When my parents got divorced it was still considered a pretty shameful thing. And we were Catholic, so we had that going for us. People whispered about it. I got teased about it in school. I heard a lot about the ‘sin’ of divorce in CCD. I remember feeling really alone in it, as though it made us different. I was embarrassed.
The divorce rate was lower than it is today, to be sure, but we also just talked about it less openly.
We talk about it much more candidly now, but I’m not sure we talk about it BETTER. We seem to live at the poles when it comes to the way we approach it. Either we brush it off and act as though the dissolution of a marriage is no big deal- the “heck, everybody’s doing it!” approach or we catastrophize it.
Neither way is great.
Maybe if you are married for a short time and there are no children to consider, your divorce truly is a blip. Things don’t work out, you both see it the same way, you part amicably. He gets the crock pot, you get the coffee maker. No harm, no foul.
When there are children involved, though, it’s another thing entirely.
Your kids will have their own experience of your divorce, apart from the ‘facts,’ apart from your feelings. My ex-husband and I never (and I truly mean never) fought in front of our kids. We’d both grown up in houses that were very angry, pre-divorce- we did not want that for our kids. We actually didn’t fight much in general, but that’s another post. In any case, when we separated there was no context for our kids. There wasn’t the, “Well, mom and dad have been miserable for a long time…” sense that I had and my ex-husband had when our respective parents divorced. Our kids’ world simply upended, seemingly for no reason.
That is traumatic.
I felt as though our family life was shattered by our divorce, but it wasn’t. The fissures were already there. We only looked okay. We had no stable foundation. It wasn’t the final big revelation that left us in pieces- we were already in pieces. We were a fundamentally broken, intact family.
I remember lamenting to my best friend that I wanted my kids to have what I didn’t- a ‘whole’ family. What I now realize is, they never did. Not really.
That notion, though, it’s insidious. You hear it everywhere, and it needs to STOP.
Can we, for the love, please stop referring to families post-divorce as “broken” families?
If we cling to the notion that the ideal family can only ever be two parents, married, living under the same roof- that excludes a hell of a lot of people. Not all marriages look alike, and neither do all divorces.
The words we use MATTER. If your child is told their family is broken because her or his mom and dad no longer live together- they will take that in. That will be the truth they live out of. Our children look to us for guidance in how to move forward. How to live. What to prioritize.
Maybe they do the math that the unhappy/angry/abusive married family was the ‘good’ thing and the necessary/healthy divorce is the ‘bad.’
This is not to minimize how difficult and devastating divorce can be, particularly for children. It is a major life change, over which children have no power. That is the very definition of trauma. But life after divorce, your family after divorce, can be healthy. It can be happy. It can be WHOLE.
We are a healthier family today than we were pre-divorce.

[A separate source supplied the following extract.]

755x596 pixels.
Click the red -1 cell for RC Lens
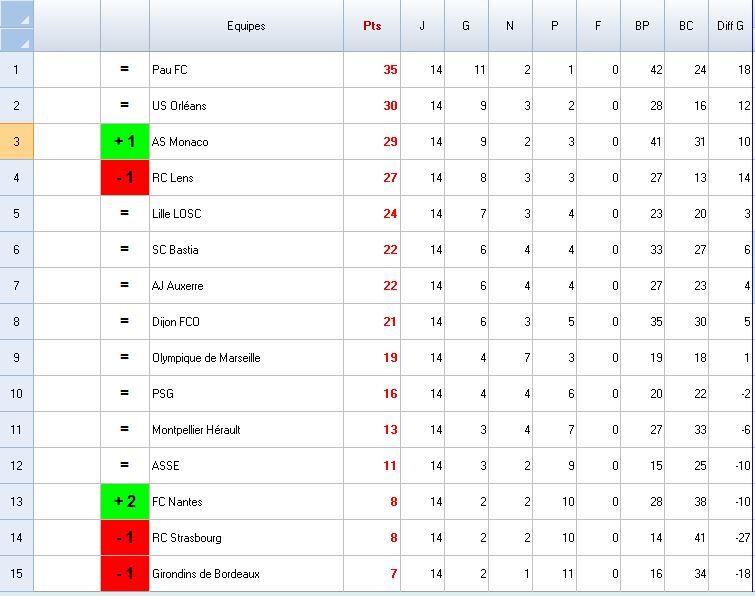coord(125,178)
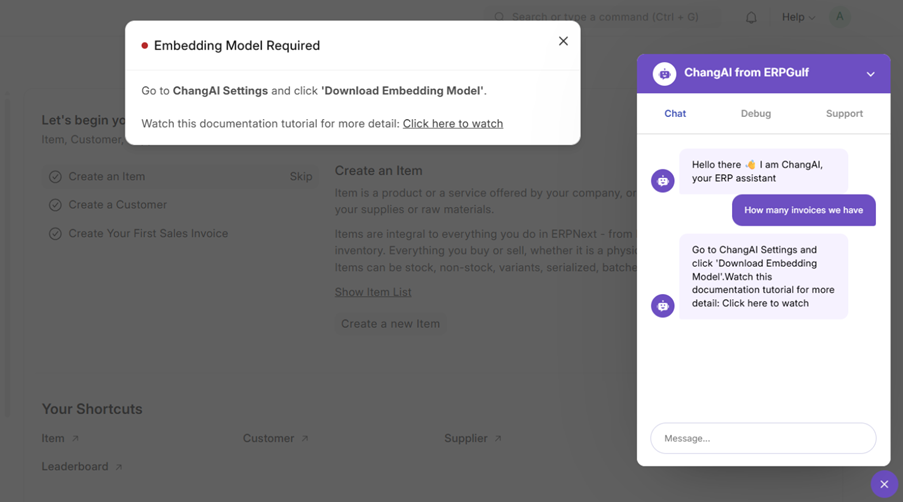
Task: Collapse the ChangAI chat widget header chevron
Action: coord(870,74)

A family where the parents are no longer married is not necessarily broken.
Sometimes the divorce is the REPAIR.
Matt Ingham says
As a family law attorney I have represented more than 500 clients in Family Court. The beautiful part about divorce in the 21st century is that we can be open and honest about it. So often married couples will keep up the appearance that they are happy family, but unfortunately they are living a lie. I am of the opinion that life is too short to live a lie… I am of the opinion that we should not waste our 72 years on this planet locked into a marriage where both the husband and the wife and also the children suffer emotionally.
Matt - reply says
Matt Ingham
Cheryl Throne says
There is absolutely nothing wrong with admitting you are broken after a divorce. It is one of the most devastating things that can happen in life, but out of it can come the most beautiful vulnerability.